CPUでZ-Image-Turboを動かしてみる

やりたいこと
環境構築
1. venv環境への移動(任意)
2. ライブラリのインストール
実行
1. 実行時間
感想
おまけ

やりたいこと

CUDAのない環境でAlibabaで画像生成モデルであるZ-Image-Turboを使ってみます。

環境構築

作業用のフォルダを作成します。

venv環境への移動(任意)

必要であればコマンドプロンプトで以下のコマンドを実行して、Venvの環境を作成してアクティブにします。

python -mvenv venv
venv\scripts\activate.bat

ライブラリのインストール

以下のコマンドを実行して必要なライブラリのインストールを行います。

pip install git+https://github.com/huggingface/diffusers
pip install torch torchvision
pip install transformers
pip install accelerate

以下の内容をrun.pyのファイル名で保存します。

import torch
from diffusers import ZImagePipeline

pipe = ZImagePipeline.from_pretrained(
    "Tongyi-MAI/Z-Image-Turbo",
    torch_dtype=torch.bfloat16,
    low_cpu_mem_usage=False,
)
pipe.to("cpu")

prompt = "Young Chinese woman in red Hanfu, intricate embroidery. Impeccable makeup, red floral forehead pattern. Elaborate high bun, golden phoenix headdress, red flowers, beads. Holds round folding fan with lady, trees, bird. Neon lightning-bolt lamp (⚡️), bright yellow glow, above extended left palm. Soft-lit outdoor night background, silhouetted tiered pagoda (西安大雁塔), blurred colorful distant lights."

# 2. Generate Image
image = pipe(
    prompt=prompt,
    height=256,
    width=256,
    num_inference_steps=9,  
    guidance_scale=0.0,    
    generator=torch.Generator().manual_seed(42),
).images[0]

image.save("example.png")

基本的に以下のページ（モデルカード）に書かれてコードですがCPUで動作するように修正しています。また動作確認のために生成画像のサイズを小さくしています。

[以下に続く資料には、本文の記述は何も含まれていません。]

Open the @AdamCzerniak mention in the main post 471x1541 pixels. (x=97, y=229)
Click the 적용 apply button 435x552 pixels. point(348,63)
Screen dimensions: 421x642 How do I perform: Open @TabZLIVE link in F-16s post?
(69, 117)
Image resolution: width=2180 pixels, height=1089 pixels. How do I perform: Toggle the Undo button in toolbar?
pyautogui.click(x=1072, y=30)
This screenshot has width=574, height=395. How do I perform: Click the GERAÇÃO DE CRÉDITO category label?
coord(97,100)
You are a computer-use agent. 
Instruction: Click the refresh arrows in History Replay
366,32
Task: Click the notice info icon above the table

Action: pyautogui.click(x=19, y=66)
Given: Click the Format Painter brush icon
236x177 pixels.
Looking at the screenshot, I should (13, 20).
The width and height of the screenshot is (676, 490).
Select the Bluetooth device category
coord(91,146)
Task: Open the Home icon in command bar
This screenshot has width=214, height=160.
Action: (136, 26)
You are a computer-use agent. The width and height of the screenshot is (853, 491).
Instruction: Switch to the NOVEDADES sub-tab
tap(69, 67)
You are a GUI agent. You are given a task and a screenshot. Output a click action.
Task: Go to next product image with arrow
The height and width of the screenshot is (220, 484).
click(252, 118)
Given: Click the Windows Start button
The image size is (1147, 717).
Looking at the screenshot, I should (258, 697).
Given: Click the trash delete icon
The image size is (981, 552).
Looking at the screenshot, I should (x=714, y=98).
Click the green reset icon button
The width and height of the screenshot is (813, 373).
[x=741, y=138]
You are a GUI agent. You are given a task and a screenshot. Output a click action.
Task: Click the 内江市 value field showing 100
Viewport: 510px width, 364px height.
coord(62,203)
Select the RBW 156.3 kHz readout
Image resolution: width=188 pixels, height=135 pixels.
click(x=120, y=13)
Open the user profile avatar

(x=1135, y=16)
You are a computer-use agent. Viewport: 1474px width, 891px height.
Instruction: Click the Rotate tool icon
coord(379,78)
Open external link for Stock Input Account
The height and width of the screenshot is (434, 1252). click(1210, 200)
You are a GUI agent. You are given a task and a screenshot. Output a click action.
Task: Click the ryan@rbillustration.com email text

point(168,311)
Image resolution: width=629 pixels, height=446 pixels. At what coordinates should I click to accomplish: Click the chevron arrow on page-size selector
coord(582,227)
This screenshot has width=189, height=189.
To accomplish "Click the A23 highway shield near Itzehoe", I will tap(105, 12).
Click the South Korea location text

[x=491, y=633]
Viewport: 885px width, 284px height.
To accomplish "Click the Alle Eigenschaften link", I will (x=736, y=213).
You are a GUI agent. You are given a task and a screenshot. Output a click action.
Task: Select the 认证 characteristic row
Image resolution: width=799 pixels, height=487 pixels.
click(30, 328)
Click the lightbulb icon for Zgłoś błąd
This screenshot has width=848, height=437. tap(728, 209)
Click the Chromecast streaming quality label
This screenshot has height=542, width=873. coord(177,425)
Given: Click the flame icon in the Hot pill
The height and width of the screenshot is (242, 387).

Tongyi-MAI/Z-Image-Turbo · Hugging Face

We’re on a journey to advance and democratize artificial intelligence through open source and open science.

実行

以下のコマンドを実行してスクリプトを実行します。

実行したフォルダにexample.pngというファイルが作成されます。

python run.py

実行時間

（初回実行時はモデルのダウンロードが実行されるため遅いです。環境にもよりますが+1～2時間かかると思います。20GByte+のダウンロードが行われます。）

イテレーションを回すのには20分ほどです。

しかし、上の進捗が100％になった後にかなり時間がかかります。（具体的に計ったわけではないのですが+1時間ぐらい？）

感想

Flux.1が画像出力されるまで20分だったので遅いというのが素直な感想です。

ただ他の画像生成モデルで256ｘ256の画像を生成しようとするとまともな画像が生成された経験がありません。しかしこのZ-Image-Turboではサンプルと同様のクオリティの画像が生成されています。

十分なスペックであれば

おまけ

DirectMLで動作させようとして失敗した記録

import torch
from diffusers import ZImagePipeline
import torch_directml
dml = torch_directml.device()

pipe = ZImagePipeline.from_pretrained(
    "Tongyi-MAI/Z-Image-Turbo",
    torch_dtype=torch.float,
    low_cpu_mem_usage=False,
)
pipe.to(dml)

prompt = "Young Chinese woman in red Hanfu, intricate embroidery. Impeccable makeup, red floral forehead pattern. Elaborate high bun, golden phoenix headdress, red flowers, beads. Holds round folding fan with lady, trees, bird. Neon lightning-bolt lamp (⚡️), bright yellow glow, above extended left palm. Soft-lit outdoor night background, silhouetted tiered pagoda (西安大雁塔), blurred colorful distant lights."

# 2. Generate Image
image = pipe(
    prompt=prompt,
    height=256,
    width=256,
    num_inference_steps=9,  # This actually results in 8 DiT forwards
    guidance_scale=0.0,     # Guidance should be 0 for the Turbo models
    generator=torch.Generator().manual_seed(42),
).images[0]

image.save("example.png")

エラー

floatからfloatだから変換不要のはずだけど・・・メモリ？

Traceback (most recent call last):
 File "F:\projects\python\Qwen-Image\zi.py", line 11, in <module>
    pipe.to(dml)
  File "F:\projects\python\Qwen-Image\venv\lib\site-packages\diffusers\pipelines\pipeline_utils.py", line 545, in to
    module.to(device, dtype)
  File "F:\projects\python\Qwen-Image\venv\lib\site-packages\transformers\modeling_utils.py", line 4343, in to
    return super().to(*args, **kwargs)
  File "F:\projects\python\Qwen-Image\venv\lib\site-packages\torch\nn\modules\module.py", line 1174, in to
    return self._apply(convert)
  File "F:\projects\python\Qwen-Image\venv\lib\site-packages\torch\nn\modules\module.py", line 780, in _apply
    module._apply(fn)
  File "F:\projects\python\Qwen-Image\venv\lib\site-packages\torch\nn\modules\module.py", line 780, in _apply
    module._apply(fn)
  File "F:\projects\python\Qwen-Image\venv\lib\site-packages\torch\nn\modules\module.py", line 780, in _apply
    module._apply(fn)
  [Previous line repeated 1 more time]
  File "F:\projects\python\Qwen-Image\venv\lib\site-packages\torch\nn\modules\module.py", line 805, in _apply
    param_applied = fn(param)
  File "F:\projects\python\Qwen-Image\venv\lib\site-packages\torch\nn\modules\module.py", line 1160, in convert
    return t.to(
RuntimeError